Guardianship of an Incompetent Adult: The Basics

A guardian is a person (or agency) appointed by the county probate court to have the care and management of the person, the estate, or both of an incompetent or minor.

The word “incompetent” has a variety of meanings.  Generally, incompetent is defined in the Ohio Revised Code 2111.01(D)(1) as “any person who is so mentally impaired, as a result of a mental or physical illness or disability, as a result of intellectual disability, or as a result of chronic substance abuse, the person is incapable of taking proper care of the person’s self or property or fails to provide for the person’s family or other person for whom the person is charged by law to provide.”

Incompetence is a factor test and is ultimately determined by the county probate judge at a hearing.  The proposed guardian will provide evidence for the judge to consider.  A key piece of evidence is a Statement of Expert Evaluation performed by either a licensed physician or licensed clinical psychologist. 

At the hearing, the proposed guardian bears the burden of proving, by clear and convincing evidence both of the following:

(1) The alleged incompetent’s incompetence; and

(2) That no less restrictive alternative exists to the proposed guardianship. 

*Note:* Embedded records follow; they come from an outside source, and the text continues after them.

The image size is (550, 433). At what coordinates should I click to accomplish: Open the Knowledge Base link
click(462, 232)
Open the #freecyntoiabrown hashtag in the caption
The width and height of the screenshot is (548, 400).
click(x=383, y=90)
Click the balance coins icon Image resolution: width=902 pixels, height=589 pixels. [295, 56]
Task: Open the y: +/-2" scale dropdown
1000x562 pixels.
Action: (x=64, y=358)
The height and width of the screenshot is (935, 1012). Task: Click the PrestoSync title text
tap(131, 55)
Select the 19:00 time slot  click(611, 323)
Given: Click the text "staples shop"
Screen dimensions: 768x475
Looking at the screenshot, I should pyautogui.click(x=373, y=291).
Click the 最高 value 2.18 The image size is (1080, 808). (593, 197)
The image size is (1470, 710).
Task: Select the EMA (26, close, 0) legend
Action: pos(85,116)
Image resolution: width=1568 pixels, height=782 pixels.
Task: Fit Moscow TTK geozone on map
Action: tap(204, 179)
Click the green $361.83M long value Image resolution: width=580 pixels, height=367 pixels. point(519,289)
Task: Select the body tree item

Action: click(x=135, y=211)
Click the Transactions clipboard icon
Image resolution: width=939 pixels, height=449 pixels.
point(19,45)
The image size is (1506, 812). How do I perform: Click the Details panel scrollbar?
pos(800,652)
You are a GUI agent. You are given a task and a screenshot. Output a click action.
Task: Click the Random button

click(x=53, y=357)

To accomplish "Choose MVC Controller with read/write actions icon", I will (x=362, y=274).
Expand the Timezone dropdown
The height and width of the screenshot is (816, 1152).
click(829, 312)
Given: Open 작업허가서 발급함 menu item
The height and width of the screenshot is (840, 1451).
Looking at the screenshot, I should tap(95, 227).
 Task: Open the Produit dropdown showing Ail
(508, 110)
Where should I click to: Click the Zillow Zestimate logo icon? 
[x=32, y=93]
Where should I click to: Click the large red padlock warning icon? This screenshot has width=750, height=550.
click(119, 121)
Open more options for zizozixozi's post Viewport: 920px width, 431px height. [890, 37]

Guardianships can be tricky from a Constitutional standpoint.  When guardianships are uncontested, at the very least there is a due process to protect the rights of the allegedly incompetent person.  A contested proceeding is most common when the allegedly incompetent person opposes the guardianship.  However, contested guardianships arise when there are competing interests of family members, friends, or beneficiaries of the estate of the allegedly incompetent person.